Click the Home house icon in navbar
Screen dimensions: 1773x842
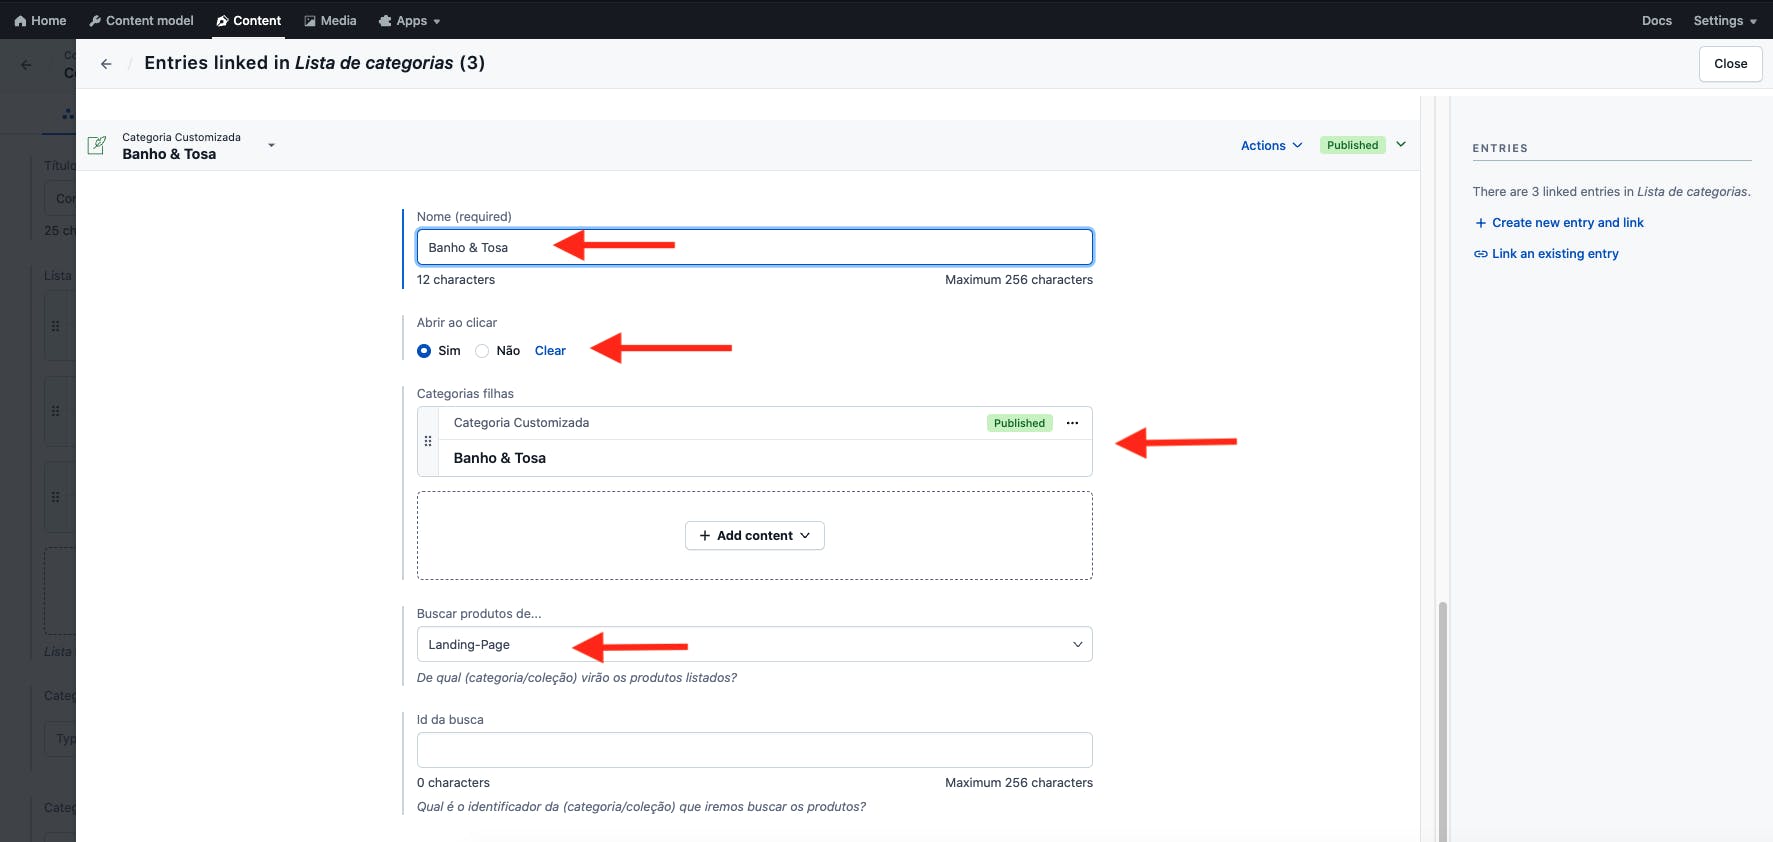pos(20,21)
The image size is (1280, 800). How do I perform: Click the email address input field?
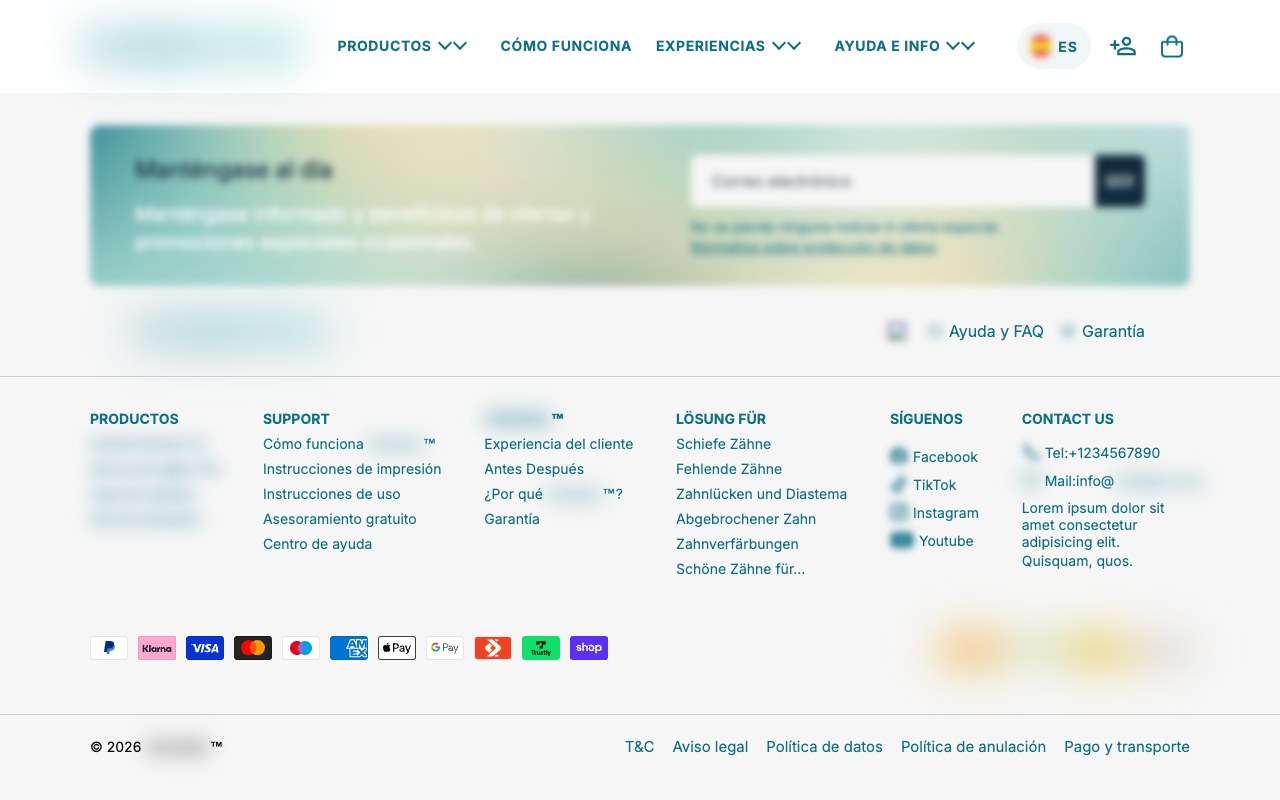(x=892, y=181)
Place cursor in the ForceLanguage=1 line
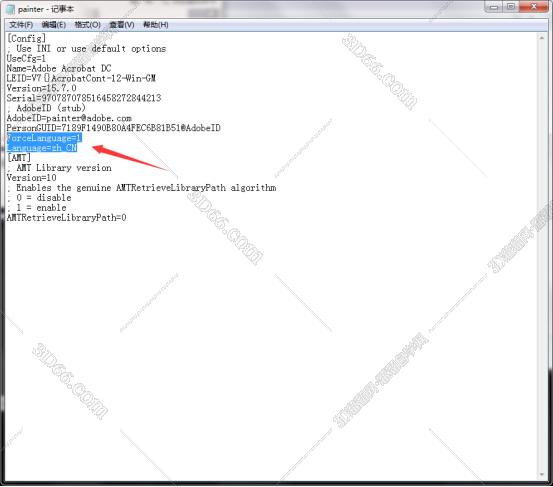Screen dimensions: 553x487 (x=44, y=138)
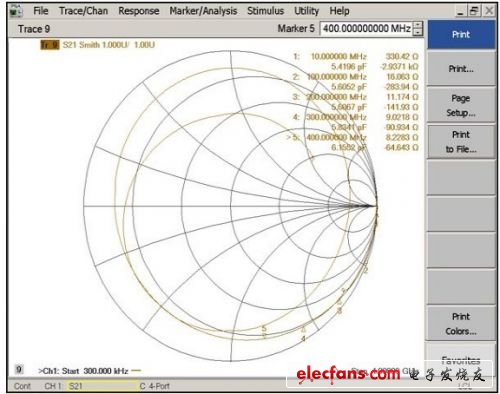
Task: Open the Trace/Chan menu
Action: [83, 11]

=== Assignment ===
A faithful copy of all the data above is required, printed exactly and with no pictures.

=== Response ===
Click the Home house icon in navbar
Screen dimensions: 1773x842
pos(20,21)
The image size is (1280, 800). How do I perform: Click the email address input field?
(x=892, y=181)
Place cursor in the ForceLanguage=1 line
Screen dimensions: 553x487 (x=44, y=138)
Task: Open the Trace/Chan menu
Action: [83, 11]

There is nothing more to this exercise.